24 Ekim 2014 Cuma

Futbolda Tanrı Parçacığı


Futbolun içinde uzun yıllardır bulunmasına rağmen yanılmıyorsam vitrine 2-3 sezon önce Ntv Spor tarafından çıkarılmıştı Önder hoca. Takımların yaz kamplarını yorumluyorlardı ve orada akıllara kazınan ilk terimini söyledi belki de "pozisyonun eksperi". Neydi kimdi pek bilgimiz olmamakla beraber izliyorduk. Konuşmasından, hareketlerine kadar futbol bilgisinin maksimumunu bizlere yansıtmak istiyordu. Tam da bahsettiğimiz o sezonun sonunda, "Harcanıyor Önder Özen, kameranın önünde değil bir şekilde futbolun içinde olması gerekiyor." derken "feda" sezonunu geride bırakan Beşiktaş'ın futbol direktörlüğü teklifi geldi. Yeni yapılanma, yeni stad ve tamamen yeni bir Beşiktaş. Önder hoca ise bu yapılanmanın baş mimarı olarak atanmıştı göreve. Çoğu futbolsever gibi ben de hocanın sahanın dışında değil, saha içinde bulunmasından yanaydım. Fakat bu onun tercihiydi. Beşiktaş dönemi çok hızlı başlamıştı ve Bilic yönetiminde zımba gibi giden takım Galatasaray derbisiyle bertaraf olmuştu. Bir derbi belki de tüm sezona mal olmuştu. Medyada çıkan Önder Özen ve Slaven Bilic tartışmaları haberleri artarak devam etti. Beşiktaş sezonu 3. olarak bitirdi. Ne kendi standart seviyesini aşmıştı ne de altında kalmıştı Beşiktaş. Ama Önder Özen 2 sezonluk ve daha sonrası için olan uzun vadeli plandan ilk sezon sonunda ayrılmıştı. Sebebi belki yönetimdi, belki de başka bir şey. 2 sezona yayılan bu planın baş mimarı projeyi yarım bırakmıştır, yine de ektiği tohumların büyümesini müthiş bir istekle izlemektedir. Tıpkı dün akşam izlediği gibi.

Şahsen çok sevdiğim ve futbolumuz adına çok değer verdiğim bir insandır. Fenerbahçe'nin 2008 yılındaki Avrupa yürüyüşünde de arka planda büyük katkı sahibi olduğu aşikardır.
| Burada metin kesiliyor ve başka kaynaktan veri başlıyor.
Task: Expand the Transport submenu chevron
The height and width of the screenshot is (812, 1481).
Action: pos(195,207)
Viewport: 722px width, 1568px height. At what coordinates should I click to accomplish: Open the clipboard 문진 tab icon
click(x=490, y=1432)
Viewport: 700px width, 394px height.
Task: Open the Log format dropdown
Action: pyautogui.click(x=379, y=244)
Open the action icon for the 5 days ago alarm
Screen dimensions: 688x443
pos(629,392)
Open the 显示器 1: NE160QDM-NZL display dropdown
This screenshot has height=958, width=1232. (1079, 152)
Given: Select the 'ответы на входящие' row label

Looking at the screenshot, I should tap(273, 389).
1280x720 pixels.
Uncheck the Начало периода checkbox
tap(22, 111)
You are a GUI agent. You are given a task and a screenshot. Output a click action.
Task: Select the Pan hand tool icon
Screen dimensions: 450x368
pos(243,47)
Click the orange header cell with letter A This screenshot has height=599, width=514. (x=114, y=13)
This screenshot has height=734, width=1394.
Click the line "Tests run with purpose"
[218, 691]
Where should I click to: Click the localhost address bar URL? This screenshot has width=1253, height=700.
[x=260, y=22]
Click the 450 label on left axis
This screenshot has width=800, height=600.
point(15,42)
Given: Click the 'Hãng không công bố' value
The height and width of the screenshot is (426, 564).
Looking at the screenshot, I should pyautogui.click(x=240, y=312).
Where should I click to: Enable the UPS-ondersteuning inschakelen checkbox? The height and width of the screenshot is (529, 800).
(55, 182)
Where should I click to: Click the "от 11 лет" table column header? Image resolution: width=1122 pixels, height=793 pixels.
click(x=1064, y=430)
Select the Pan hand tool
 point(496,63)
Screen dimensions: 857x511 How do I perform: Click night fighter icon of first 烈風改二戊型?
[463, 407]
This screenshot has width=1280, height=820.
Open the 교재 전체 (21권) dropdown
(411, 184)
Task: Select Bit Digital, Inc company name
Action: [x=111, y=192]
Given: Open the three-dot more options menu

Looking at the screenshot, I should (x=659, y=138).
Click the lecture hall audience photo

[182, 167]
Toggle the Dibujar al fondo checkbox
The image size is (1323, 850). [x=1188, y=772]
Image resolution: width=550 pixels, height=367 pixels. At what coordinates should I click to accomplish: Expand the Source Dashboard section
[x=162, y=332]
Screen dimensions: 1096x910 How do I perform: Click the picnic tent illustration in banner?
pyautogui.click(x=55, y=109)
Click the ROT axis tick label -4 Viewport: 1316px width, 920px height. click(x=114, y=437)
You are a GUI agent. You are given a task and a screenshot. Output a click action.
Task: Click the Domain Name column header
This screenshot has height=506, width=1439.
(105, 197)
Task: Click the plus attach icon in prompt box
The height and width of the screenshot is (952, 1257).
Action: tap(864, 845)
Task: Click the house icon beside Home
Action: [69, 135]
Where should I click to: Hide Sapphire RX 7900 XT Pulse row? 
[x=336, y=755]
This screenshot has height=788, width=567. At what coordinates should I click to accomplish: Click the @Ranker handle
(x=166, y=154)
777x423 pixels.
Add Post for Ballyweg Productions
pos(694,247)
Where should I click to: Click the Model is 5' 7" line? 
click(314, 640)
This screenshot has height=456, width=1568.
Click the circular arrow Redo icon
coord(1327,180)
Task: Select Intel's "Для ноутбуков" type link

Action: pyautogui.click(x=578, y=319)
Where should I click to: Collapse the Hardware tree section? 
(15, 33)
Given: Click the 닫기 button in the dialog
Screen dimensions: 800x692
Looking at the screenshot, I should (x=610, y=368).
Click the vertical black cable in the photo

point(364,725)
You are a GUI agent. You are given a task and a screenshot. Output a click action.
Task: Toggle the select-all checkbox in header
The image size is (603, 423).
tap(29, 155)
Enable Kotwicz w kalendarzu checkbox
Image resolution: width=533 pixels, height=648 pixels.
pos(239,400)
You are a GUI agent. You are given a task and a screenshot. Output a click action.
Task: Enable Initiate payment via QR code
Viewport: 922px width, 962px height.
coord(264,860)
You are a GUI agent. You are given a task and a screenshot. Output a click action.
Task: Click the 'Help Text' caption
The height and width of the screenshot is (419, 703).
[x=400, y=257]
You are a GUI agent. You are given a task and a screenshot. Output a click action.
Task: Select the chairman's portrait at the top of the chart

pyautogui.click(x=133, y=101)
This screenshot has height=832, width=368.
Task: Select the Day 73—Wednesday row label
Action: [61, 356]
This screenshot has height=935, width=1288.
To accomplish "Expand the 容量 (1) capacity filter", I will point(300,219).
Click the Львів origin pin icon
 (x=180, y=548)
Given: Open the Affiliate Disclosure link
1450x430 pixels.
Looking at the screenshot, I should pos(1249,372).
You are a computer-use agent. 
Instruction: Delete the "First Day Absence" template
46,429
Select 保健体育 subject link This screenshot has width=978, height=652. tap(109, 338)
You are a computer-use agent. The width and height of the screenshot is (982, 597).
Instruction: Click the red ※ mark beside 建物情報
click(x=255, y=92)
Fakat bunları ancak o vitrine çıktıktan sonra öğrenmek bizim ayıbımızdır. Türkiye'de her alanda özellikle futbol anlamında birçok değeri bu şekilde göz ardı ediyoruz. Önder hoca gerçekten oturup futbol hakkında muhabbet etmek istediğim insanlar arasında 1 numarada yer alıyor. Oyuna bakış açısı ve oyunu algılayış biçiminde gerçekten marjinal bilgiler var. Teoride anlattıklarını hayranlıkla dinlerken onun saha içi pratiğini de görmeyi şiddetle istiyorum. Ülke futbolunda bu mümkün değil maalesef. Belki mümkün olduğu gün hoca da kolları sıvayıp saha içine dalacak.